Pretrained learning with different input size

neuralix · March 16, 2017, 11:12am

I tried to train alexnet in transfer learning with ‘–pretrained’ option
with increasing input size 224x224–>512x512.
with chainging variables in ‘alexnet.py’ like this.

nn.Linear(256 * 15 * 15, 4096) in __init__(...)
and
x = x.view(x.size(0), 256 * 15 * 15) in forward()

The non-pretraining case works, but pretraining one doesn’t.
Is it a limitation of current version? (may be from new graph structure…?)

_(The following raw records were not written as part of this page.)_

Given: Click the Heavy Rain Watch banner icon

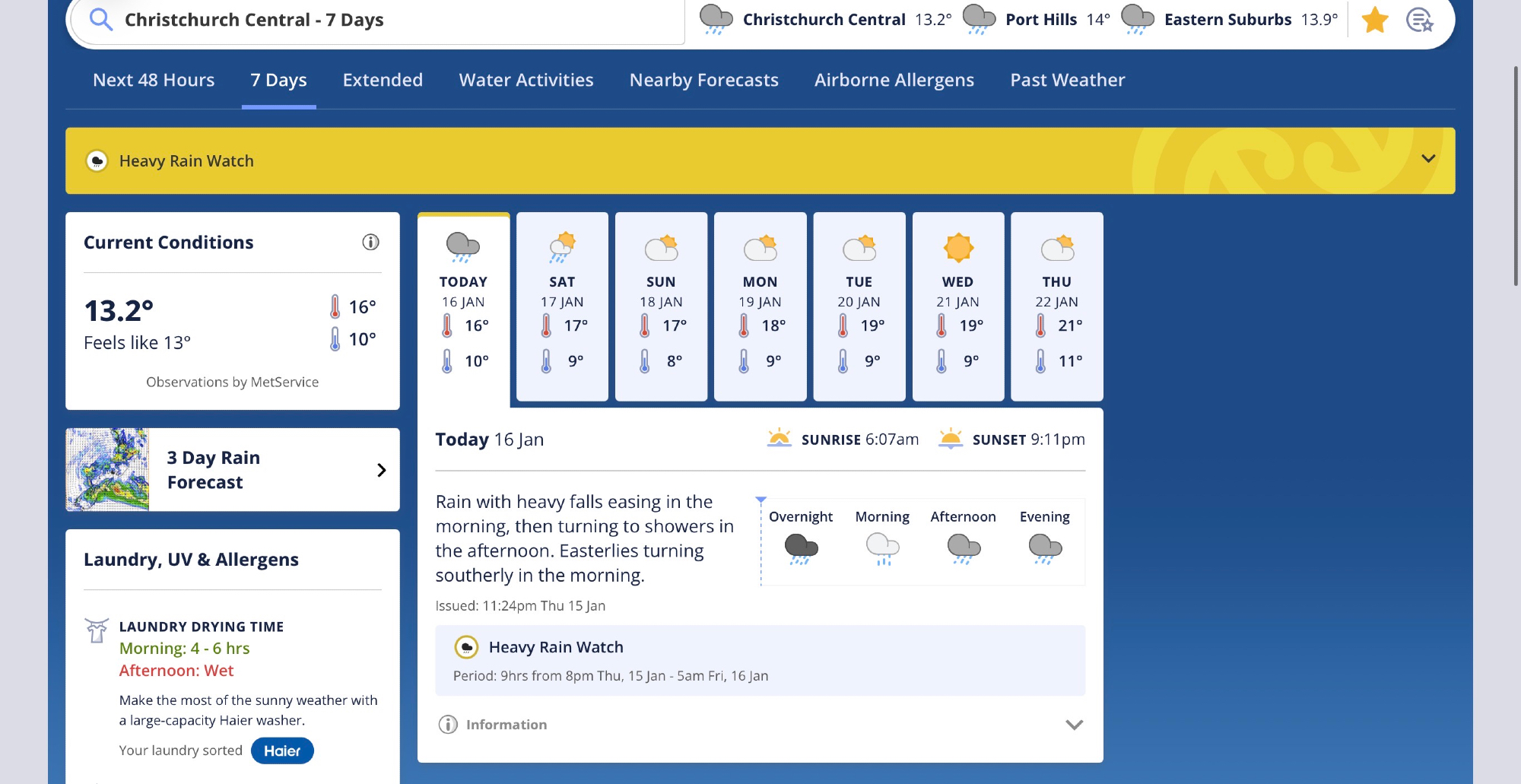Looking at the screenshot, I should [x=97, y=161].
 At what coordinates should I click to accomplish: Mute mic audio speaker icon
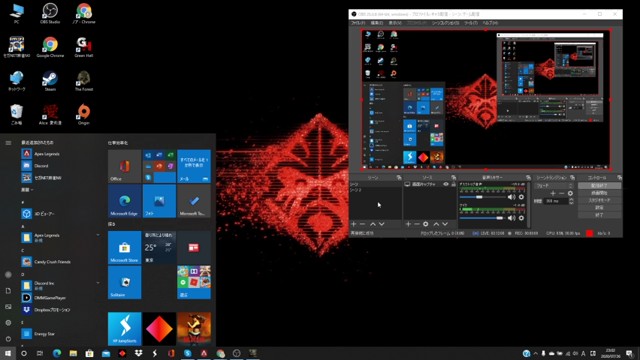(511, 218)
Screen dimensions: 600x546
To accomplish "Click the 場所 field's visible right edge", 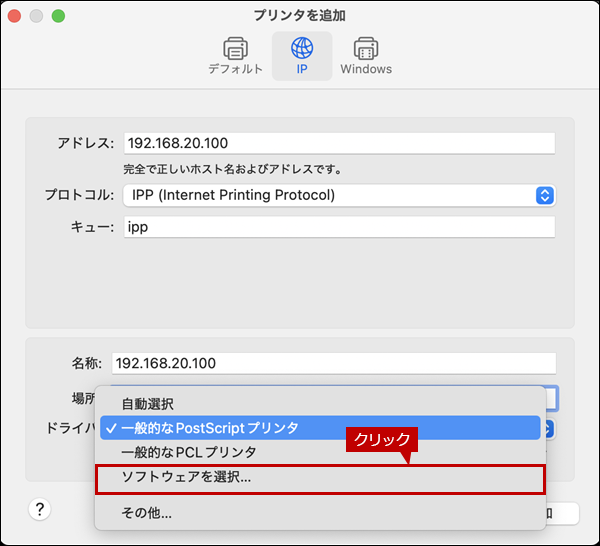I will coord(552,398).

Error Message in pretraining case:

Traceback (most recent call last):
  File "main.py", line 314, in <module>
    main()
  File "main.py", line 68, in main
    model = models.__dict__[args.arch](pretrained=True)
  File "/home/dylee/.conda/envs/pytorch/lib/python2.7/site-packages/torchvision/models/alexnet.py", line 57, in alexnet
    model.load_state_dict(model_zoo.load_url(model_urls['alexnet']))
  File "/home/dylee/.conda/envs/pytorch/lib/python2.7/site-packages/torch/nn/modules/module.py", line 315, in load_state_dict
    own_state[name].copy_(param)
RuntimeError: inconsistent tensor size at /data/users/soumith/miniconda2/conda-bld/pytorch-cuda80-0.1.10_1488756735684/work/torch/lib/TH/generic/THTensorCopy.c:51

apaszke · March 16, 2017, 3:27pm

No, it’s supported. You must have some bug in your code.

neuralix · March 17, 2017, 2:47am

Thanks, your decisive answer was helped.
I fixed this problem like this.

in def load_state_dict(self, state_dict)
(in ...{pytorch}/lib/python2.7/site-packages/torch/nn/modules/module.py)
FROM

    own_state[name].copy_(param)

TO

if name != 'classifier.1.weight' and name != 'classifier.1.bias':
    own_state[name].copy_(param)

By skipping parameter copying.

Though it works in functionality,
I included classifier.4 and classifier.6 also for clearing classifiers.

I hope it’s helpful for someone.